**Exercise details**
Read through the lines below for the string "screenshot" and copy each one that has it.

**Data for review**
————

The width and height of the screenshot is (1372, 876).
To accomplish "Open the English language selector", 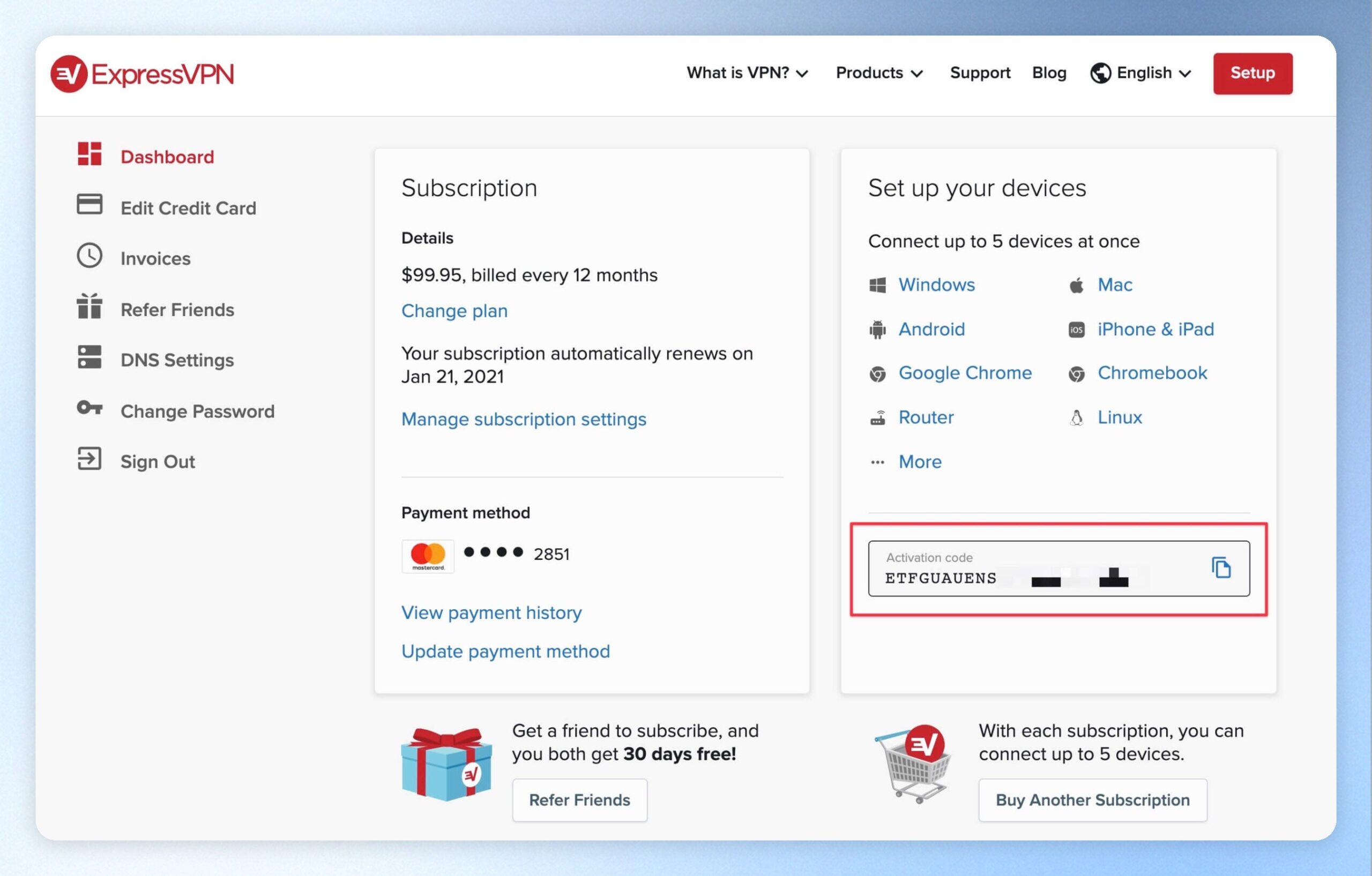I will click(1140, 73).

————

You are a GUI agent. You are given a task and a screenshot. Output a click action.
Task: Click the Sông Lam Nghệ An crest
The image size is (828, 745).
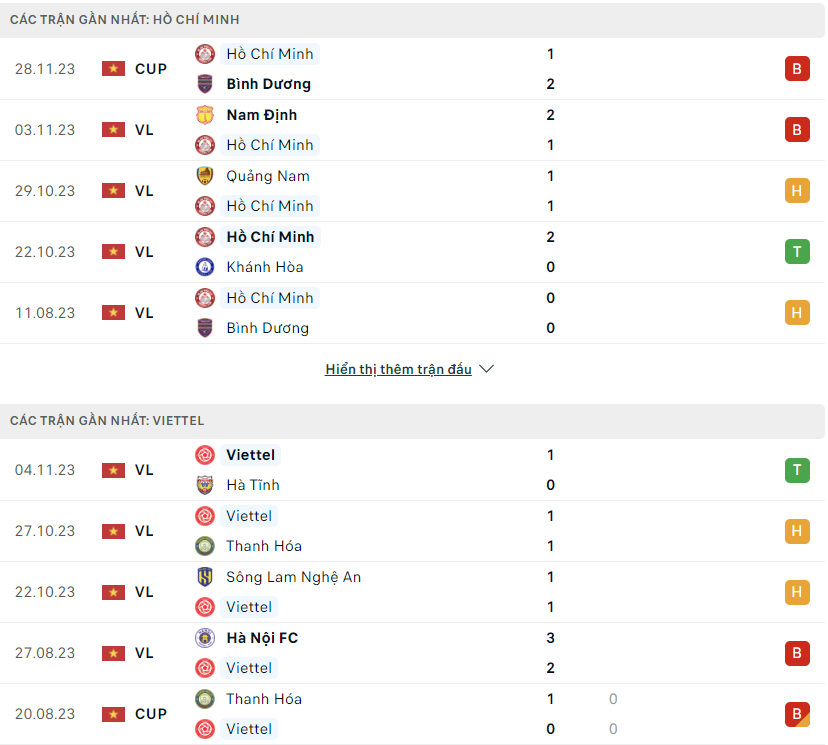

————

**Finished exercise**
The width and height of the screenshot is (1372, 876).
You are a GUI agent. You are given a task and a screenshot. Output a click action.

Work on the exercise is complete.